- **SET TASK**: Put everything from the line containing "Open the Someone assigns dropdown" down to the line containing "storage settings gear" into a numbered list, leaving out blank lines.

------------------------

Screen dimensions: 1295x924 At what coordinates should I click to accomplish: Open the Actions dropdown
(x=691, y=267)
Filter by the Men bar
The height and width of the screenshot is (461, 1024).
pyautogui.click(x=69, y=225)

------------------------

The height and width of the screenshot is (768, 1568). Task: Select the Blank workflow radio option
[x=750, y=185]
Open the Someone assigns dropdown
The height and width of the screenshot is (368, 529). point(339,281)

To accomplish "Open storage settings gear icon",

------------------------

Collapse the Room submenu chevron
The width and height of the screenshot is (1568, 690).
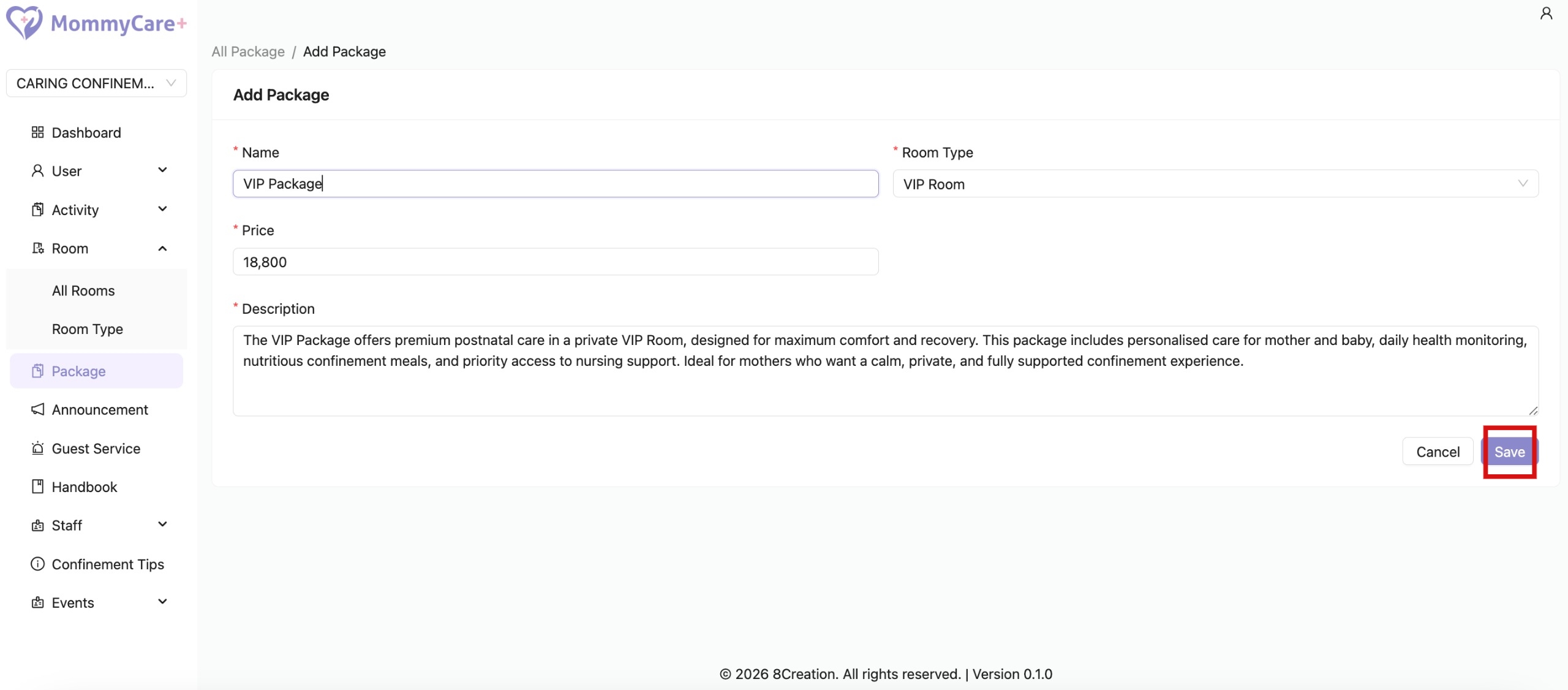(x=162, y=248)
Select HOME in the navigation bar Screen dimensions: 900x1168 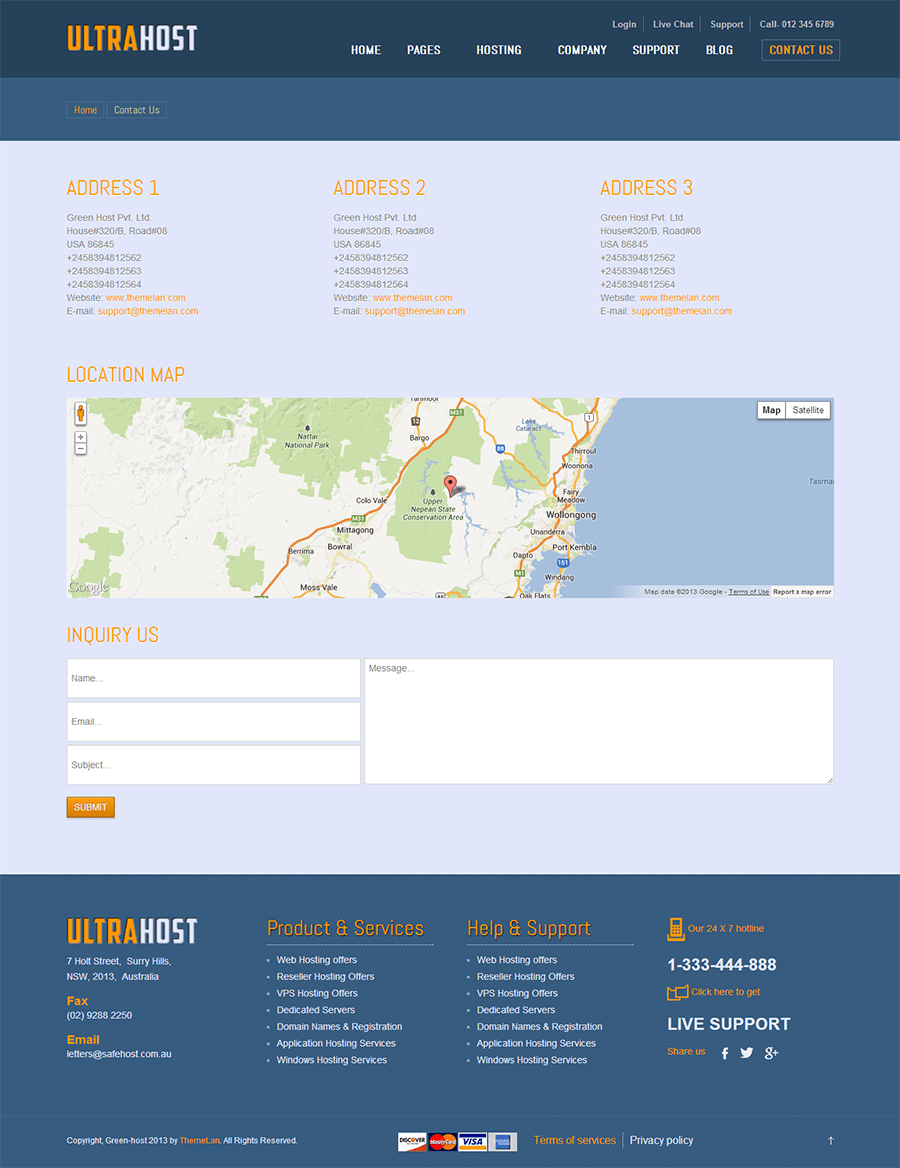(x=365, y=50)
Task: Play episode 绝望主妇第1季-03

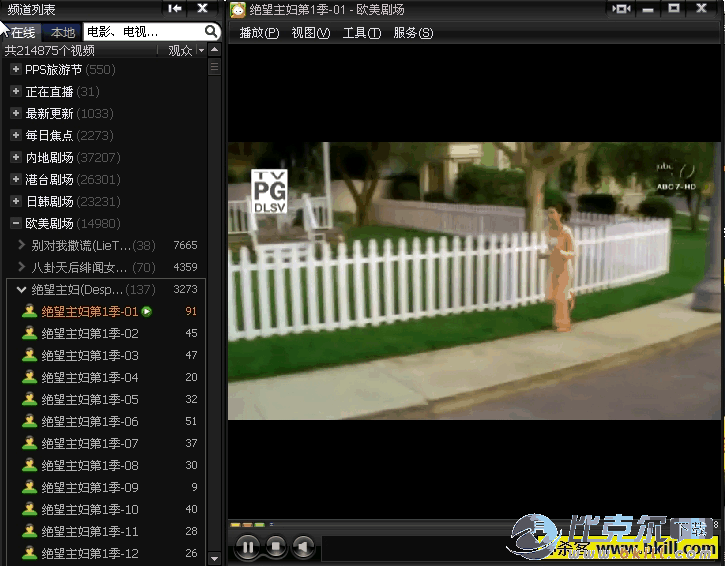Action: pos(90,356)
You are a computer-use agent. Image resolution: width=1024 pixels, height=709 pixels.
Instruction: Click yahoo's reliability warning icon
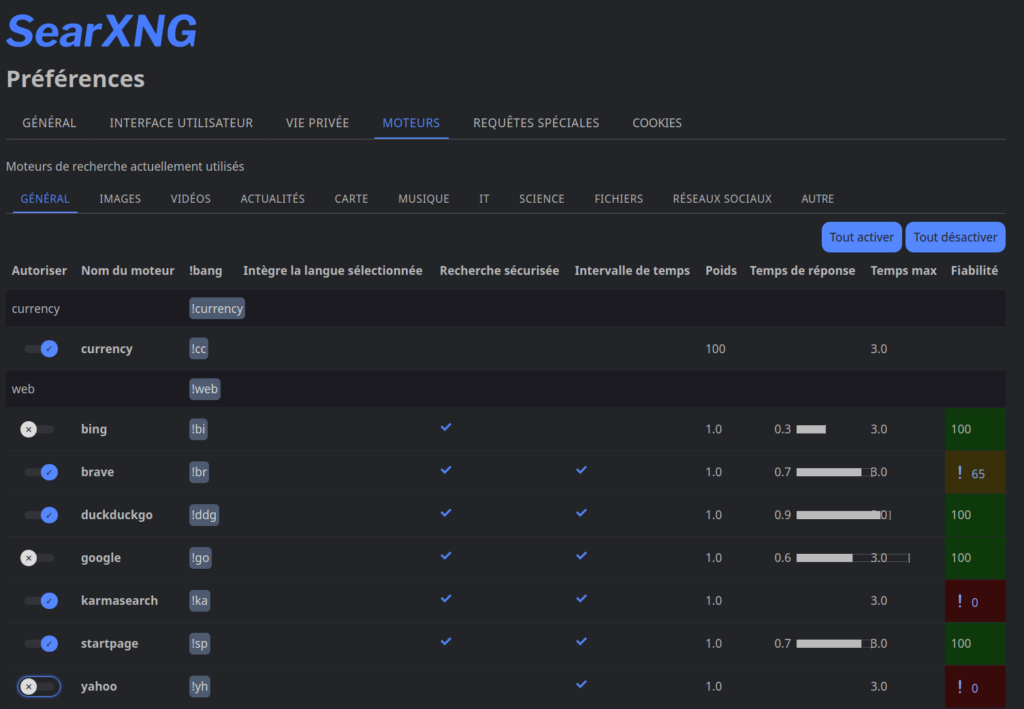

------------------------

- **FULL OUTPUT**:
1. Open the Someone assigns dropdown
2. The height and width of the screenshot is (368, 529). point(339,281)
3. To accomplish "Open storage settings gear icon",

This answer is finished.